BEGIN MATERIAL

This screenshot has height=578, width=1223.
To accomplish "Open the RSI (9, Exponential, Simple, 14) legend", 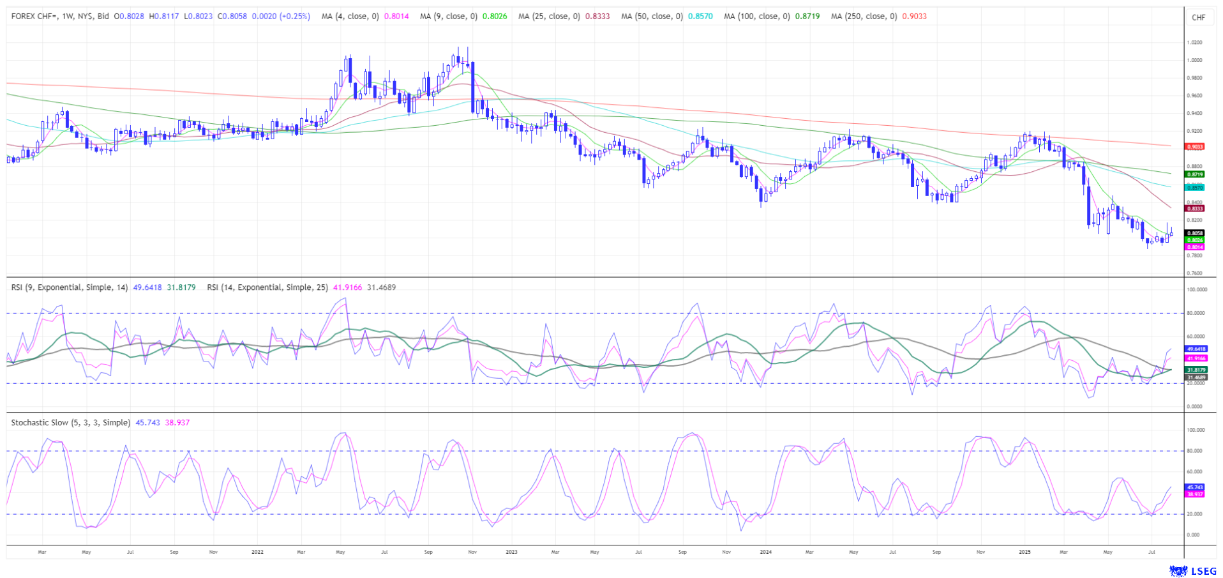I will [70, 287].
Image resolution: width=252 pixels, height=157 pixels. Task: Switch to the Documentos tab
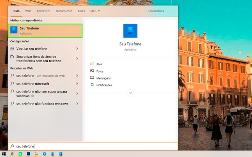[64, 11]
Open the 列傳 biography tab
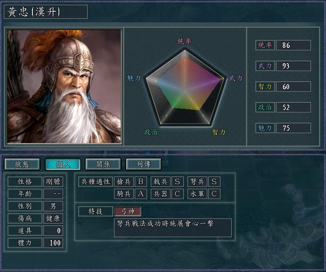 click(x=144, y=164)
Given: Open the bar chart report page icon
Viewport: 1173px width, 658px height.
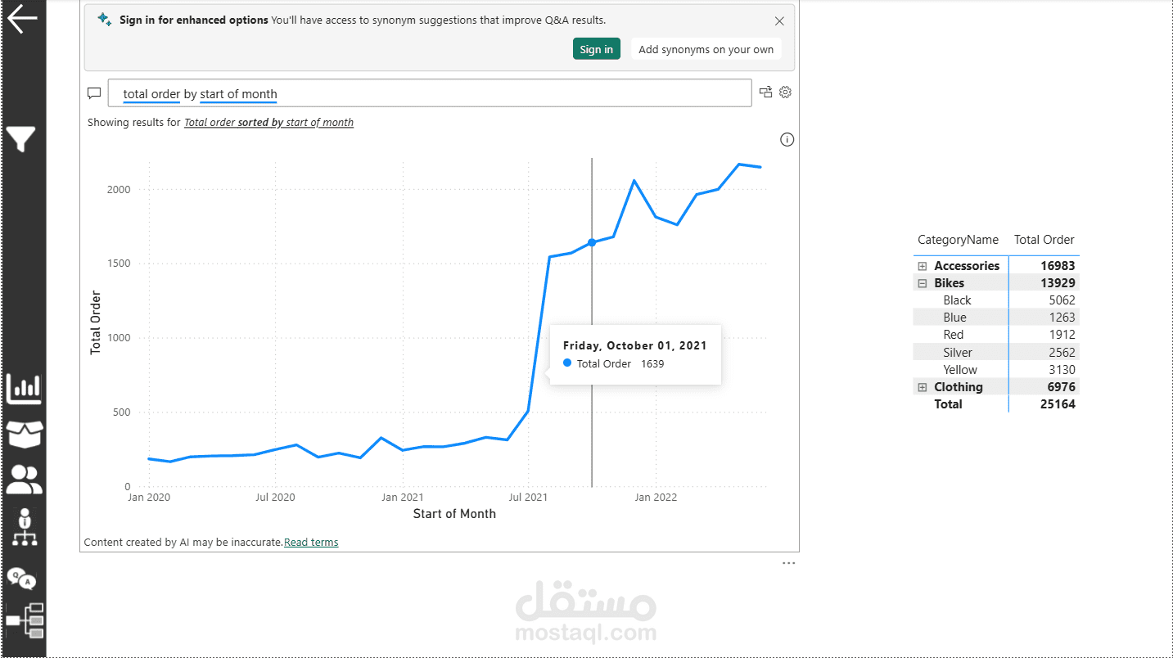Looking at the screenshot, I should (24, 389).
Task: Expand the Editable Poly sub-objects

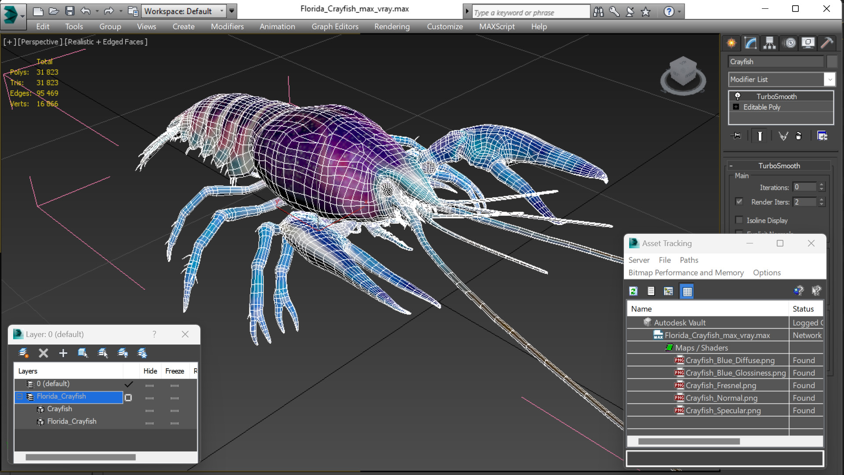Action: click(x=736, y=107)
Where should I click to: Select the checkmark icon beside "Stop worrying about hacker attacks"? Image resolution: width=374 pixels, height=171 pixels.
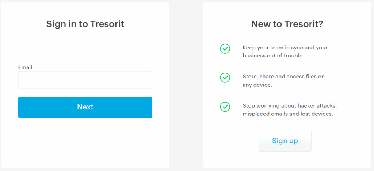(x=225, y=107)
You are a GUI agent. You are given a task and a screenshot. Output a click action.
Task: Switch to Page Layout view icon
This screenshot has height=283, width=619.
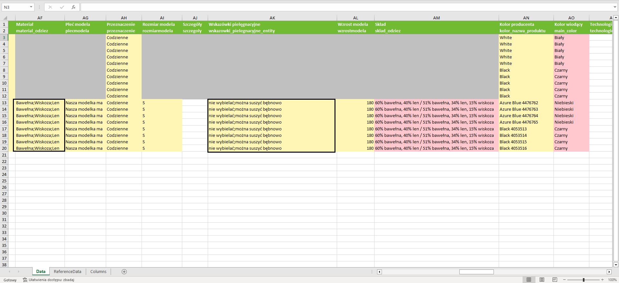[542, 280]
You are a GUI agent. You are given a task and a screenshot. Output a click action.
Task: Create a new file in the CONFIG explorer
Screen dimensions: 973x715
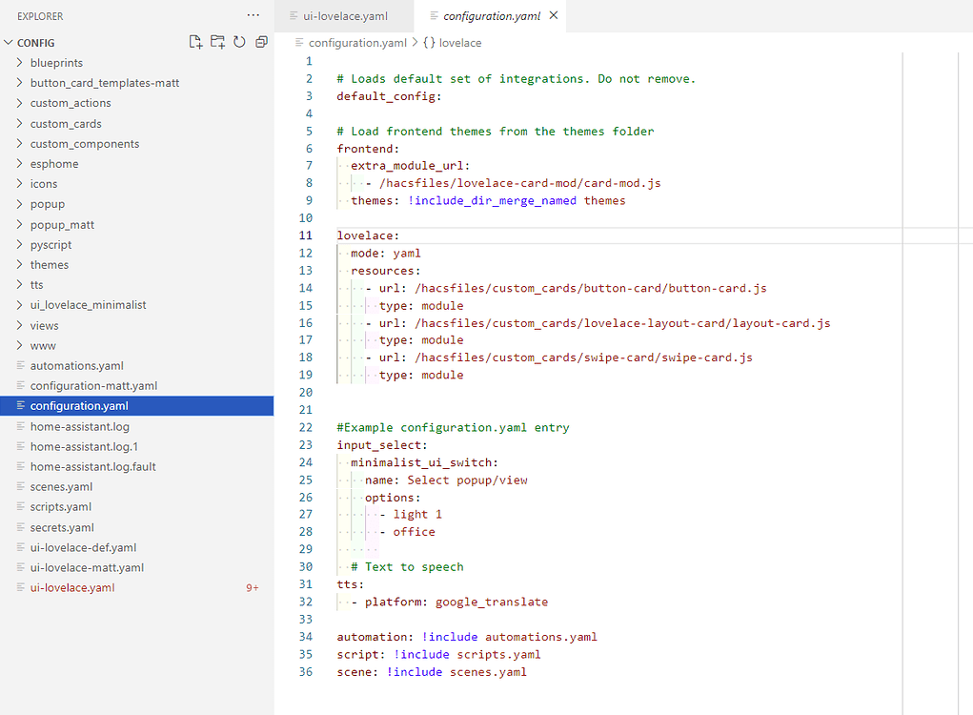click(x=195, y=42)
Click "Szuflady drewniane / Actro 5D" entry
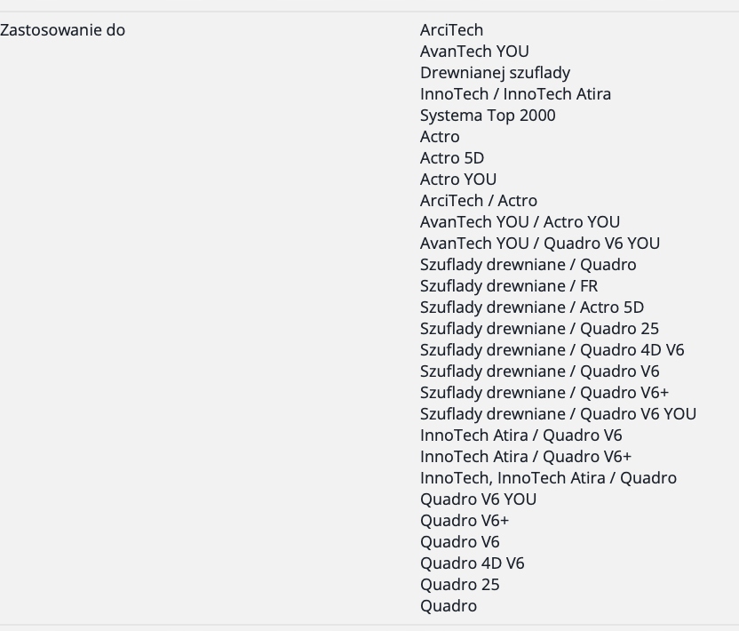The height and width of the screenshot is (631, 739). click(x=532, y=308)
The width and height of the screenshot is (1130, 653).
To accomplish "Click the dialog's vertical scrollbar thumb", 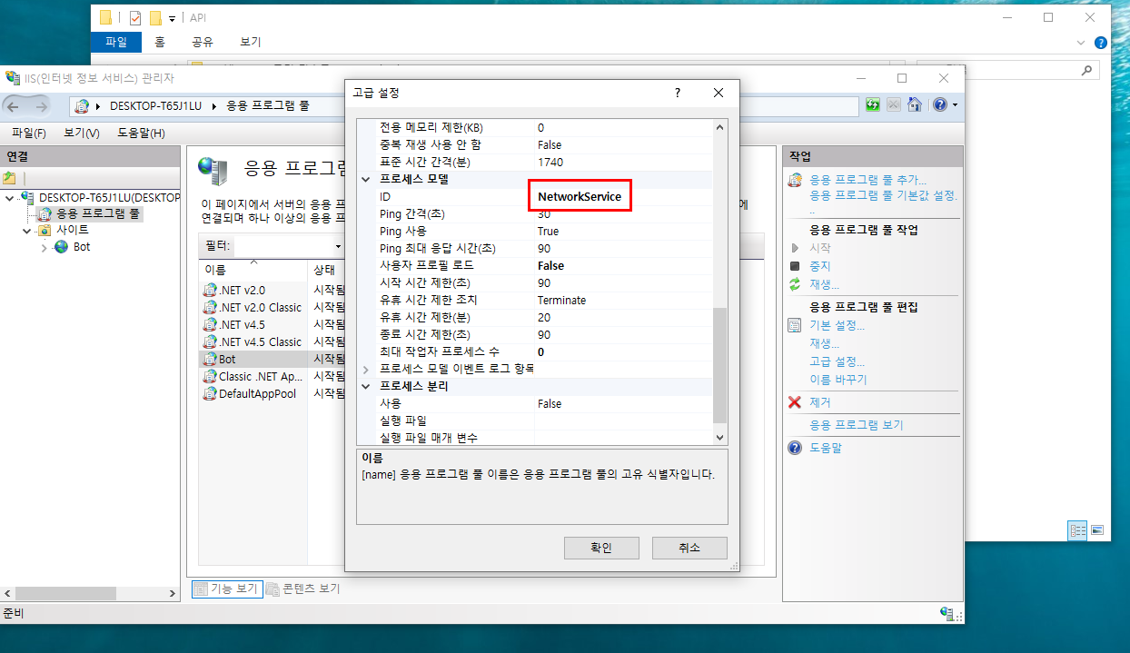I will [x=720, y=363].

END MATERIAL

> WHAT YOU ARE ASKED TO DO:
Format the entries from the line with "Where should I" up to and including the line with "(x=225, y=107)" as a two-column CSV with the columns request and answer. Put each entry in its own row, with each field quoted and line breaks replaced by spaces, and omit the pictures.

> RESULT:
request,answer
"Where should I click to: Select the checkmark icon beside ""Stop worrying about hacker attacks""? Image resolution: width=374 pixels, height=171 pixels.","(x=225, y=107)"